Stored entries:
—————

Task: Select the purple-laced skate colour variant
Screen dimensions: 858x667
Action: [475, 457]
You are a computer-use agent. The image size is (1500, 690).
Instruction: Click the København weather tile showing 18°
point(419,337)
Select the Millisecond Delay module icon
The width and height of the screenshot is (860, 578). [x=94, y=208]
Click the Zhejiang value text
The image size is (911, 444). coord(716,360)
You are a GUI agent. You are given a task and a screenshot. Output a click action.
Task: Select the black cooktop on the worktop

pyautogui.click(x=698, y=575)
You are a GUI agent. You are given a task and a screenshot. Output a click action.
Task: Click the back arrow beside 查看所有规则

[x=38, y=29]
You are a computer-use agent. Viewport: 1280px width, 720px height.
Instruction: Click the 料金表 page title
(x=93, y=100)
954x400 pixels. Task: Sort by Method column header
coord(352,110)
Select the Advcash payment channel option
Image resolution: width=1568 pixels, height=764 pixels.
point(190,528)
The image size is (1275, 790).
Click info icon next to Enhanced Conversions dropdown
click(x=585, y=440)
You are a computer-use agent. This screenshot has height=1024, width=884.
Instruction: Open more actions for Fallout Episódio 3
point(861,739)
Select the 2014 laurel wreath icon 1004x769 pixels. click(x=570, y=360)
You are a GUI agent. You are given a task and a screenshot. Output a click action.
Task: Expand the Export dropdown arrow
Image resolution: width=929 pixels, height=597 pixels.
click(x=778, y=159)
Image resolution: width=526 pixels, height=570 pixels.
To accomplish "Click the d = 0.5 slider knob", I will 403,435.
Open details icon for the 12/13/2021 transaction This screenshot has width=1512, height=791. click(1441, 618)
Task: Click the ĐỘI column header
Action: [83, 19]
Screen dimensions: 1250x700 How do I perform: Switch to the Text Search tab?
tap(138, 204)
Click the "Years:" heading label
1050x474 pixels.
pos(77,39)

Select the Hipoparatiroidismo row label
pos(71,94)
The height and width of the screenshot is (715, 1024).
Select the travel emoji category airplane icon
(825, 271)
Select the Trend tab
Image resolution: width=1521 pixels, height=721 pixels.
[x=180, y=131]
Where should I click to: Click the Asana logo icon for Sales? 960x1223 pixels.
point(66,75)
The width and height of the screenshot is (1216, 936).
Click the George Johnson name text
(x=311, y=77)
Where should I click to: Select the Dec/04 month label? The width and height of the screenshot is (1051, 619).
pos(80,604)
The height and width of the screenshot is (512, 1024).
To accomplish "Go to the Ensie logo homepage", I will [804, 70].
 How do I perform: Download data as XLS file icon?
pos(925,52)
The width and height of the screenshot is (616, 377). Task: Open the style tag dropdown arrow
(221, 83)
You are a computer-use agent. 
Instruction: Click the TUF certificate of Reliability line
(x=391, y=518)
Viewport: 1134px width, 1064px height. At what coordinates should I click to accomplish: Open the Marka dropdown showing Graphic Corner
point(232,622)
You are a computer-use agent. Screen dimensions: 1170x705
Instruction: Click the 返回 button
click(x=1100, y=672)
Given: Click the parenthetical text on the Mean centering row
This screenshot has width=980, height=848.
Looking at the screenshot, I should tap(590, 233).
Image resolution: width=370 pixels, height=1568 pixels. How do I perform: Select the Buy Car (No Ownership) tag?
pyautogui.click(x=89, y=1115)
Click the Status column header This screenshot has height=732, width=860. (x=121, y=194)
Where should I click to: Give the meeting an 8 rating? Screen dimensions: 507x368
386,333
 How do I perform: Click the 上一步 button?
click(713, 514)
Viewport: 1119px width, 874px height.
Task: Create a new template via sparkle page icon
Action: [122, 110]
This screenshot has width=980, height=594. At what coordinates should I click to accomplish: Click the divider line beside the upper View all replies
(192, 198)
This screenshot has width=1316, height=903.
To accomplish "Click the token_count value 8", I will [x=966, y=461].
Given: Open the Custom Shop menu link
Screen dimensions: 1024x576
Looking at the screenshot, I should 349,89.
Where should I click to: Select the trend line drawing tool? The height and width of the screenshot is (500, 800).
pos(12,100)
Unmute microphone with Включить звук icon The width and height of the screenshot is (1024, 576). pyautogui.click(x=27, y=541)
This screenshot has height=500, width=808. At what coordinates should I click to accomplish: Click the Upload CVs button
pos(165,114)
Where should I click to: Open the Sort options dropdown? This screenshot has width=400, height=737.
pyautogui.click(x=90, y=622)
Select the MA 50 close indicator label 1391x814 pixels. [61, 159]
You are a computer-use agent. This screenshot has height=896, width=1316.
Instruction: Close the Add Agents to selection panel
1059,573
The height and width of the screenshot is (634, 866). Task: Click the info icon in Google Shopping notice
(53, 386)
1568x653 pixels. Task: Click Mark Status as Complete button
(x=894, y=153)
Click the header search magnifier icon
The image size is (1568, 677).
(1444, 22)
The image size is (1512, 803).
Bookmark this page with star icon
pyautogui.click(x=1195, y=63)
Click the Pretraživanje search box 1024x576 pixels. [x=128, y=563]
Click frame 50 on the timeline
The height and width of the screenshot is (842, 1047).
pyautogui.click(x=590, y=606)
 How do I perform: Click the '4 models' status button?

—————

:: Required work ::
Scan the records above for the word "will". Show each line in which it appears.

:: Exercise result ::
To accomplish "Click the d = 0.5 slider knob", I will 403,435.
To accomplish "Go to the Ensie logo homepage", I will [804, 70].
To accomplish "Click the token_count value 8", I will [x=966, y=461].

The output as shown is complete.